Linker und rechter Protest: Mit Wagenknecht gegen die Spar-Union
Linke Gruppen wollen am Freitag vorm Bundestag gegen den Fiskalpakt demonstrieren. Nur die NPD stört die Protesteintracht.
Jetzt macht die Linke mobil: Wenn der Bundestag am Freitag dem Europäischen Stabilitätsmechanismus (ESM) zustimmen soll, wollen vor dem Parlament Attac, Ver.di, Naturfreunde und der Bund der Antifaschisten gegen den Fiskalpakt demonstrieren. Eingeladen ist auch Politprominenz: Grünen-Rebell Christian Ströbele und Linken-Vize Sahra Wagenknecht.

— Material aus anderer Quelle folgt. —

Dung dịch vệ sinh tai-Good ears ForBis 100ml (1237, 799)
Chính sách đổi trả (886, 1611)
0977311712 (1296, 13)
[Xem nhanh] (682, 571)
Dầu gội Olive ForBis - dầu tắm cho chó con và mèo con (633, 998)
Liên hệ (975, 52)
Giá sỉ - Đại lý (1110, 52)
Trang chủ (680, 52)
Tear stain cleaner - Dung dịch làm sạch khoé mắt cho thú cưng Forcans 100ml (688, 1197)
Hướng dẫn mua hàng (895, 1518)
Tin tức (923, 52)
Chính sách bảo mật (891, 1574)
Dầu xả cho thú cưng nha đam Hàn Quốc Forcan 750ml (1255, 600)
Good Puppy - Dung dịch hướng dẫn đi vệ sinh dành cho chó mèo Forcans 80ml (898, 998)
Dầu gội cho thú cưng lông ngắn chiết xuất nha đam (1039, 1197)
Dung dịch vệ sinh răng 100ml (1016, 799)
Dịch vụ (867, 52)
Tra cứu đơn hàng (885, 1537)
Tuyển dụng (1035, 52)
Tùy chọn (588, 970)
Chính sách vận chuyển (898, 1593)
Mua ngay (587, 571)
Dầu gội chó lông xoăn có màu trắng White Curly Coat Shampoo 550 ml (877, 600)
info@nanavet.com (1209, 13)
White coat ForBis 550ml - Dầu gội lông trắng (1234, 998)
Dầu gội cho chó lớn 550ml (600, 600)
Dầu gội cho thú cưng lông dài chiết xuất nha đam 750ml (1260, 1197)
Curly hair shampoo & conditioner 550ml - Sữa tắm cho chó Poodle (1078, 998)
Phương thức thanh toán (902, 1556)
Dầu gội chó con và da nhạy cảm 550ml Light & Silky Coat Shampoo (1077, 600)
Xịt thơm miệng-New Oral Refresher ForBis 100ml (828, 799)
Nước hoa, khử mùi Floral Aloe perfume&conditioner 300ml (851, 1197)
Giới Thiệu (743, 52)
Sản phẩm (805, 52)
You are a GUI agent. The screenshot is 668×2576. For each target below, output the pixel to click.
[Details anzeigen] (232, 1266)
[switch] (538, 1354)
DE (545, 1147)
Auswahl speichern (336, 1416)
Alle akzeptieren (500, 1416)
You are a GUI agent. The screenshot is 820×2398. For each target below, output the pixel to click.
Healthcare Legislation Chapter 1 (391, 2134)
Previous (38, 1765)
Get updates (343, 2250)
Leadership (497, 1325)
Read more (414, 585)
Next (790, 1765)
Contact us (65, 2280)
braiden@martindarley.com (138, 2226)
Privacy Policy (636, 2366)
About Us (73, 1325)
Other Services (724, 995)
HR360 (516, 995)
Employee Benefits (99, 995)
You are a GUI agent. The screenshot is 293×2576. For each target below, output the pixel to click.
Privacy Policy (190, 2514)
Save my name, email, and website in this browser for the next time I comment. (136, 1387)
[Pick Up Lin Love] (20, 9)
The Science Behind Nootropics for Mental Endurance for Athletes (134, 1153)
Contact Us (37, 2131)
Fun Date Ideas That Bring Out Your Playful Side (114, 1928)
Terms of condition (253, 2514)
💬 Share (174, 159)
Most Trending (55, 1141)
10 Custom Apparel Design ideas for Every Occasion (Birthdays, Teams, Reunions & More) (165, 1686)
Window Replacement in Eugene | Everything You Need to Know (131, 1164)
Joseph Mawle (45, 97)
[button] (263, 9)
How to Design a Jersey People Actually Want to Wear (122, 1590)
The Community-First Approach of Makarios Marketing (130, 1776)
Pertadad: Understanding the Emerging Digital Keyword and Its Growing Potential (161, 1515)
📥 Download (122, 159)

Protest kommt aber auch von anderer Seite. Die rechtsextreme NPD will am Freitag ebenso gegen den dauerhaften Rettungsfond für europäische Krisenländer protestieren. Im Internet bewirbt sie eine Kundgebung um 16 Uhr. Die ist laut Polizei am Potsdamer Platz angemeldet. Die Partei erwartet rund 30 Teilnehmer. Schon vor drei Wochen mischten sich die Neonazis unter eine Kundgebung von rechtspopulistischen Gegnern des Fiskalpakts vorm Bundestag – ohne große Widerworte.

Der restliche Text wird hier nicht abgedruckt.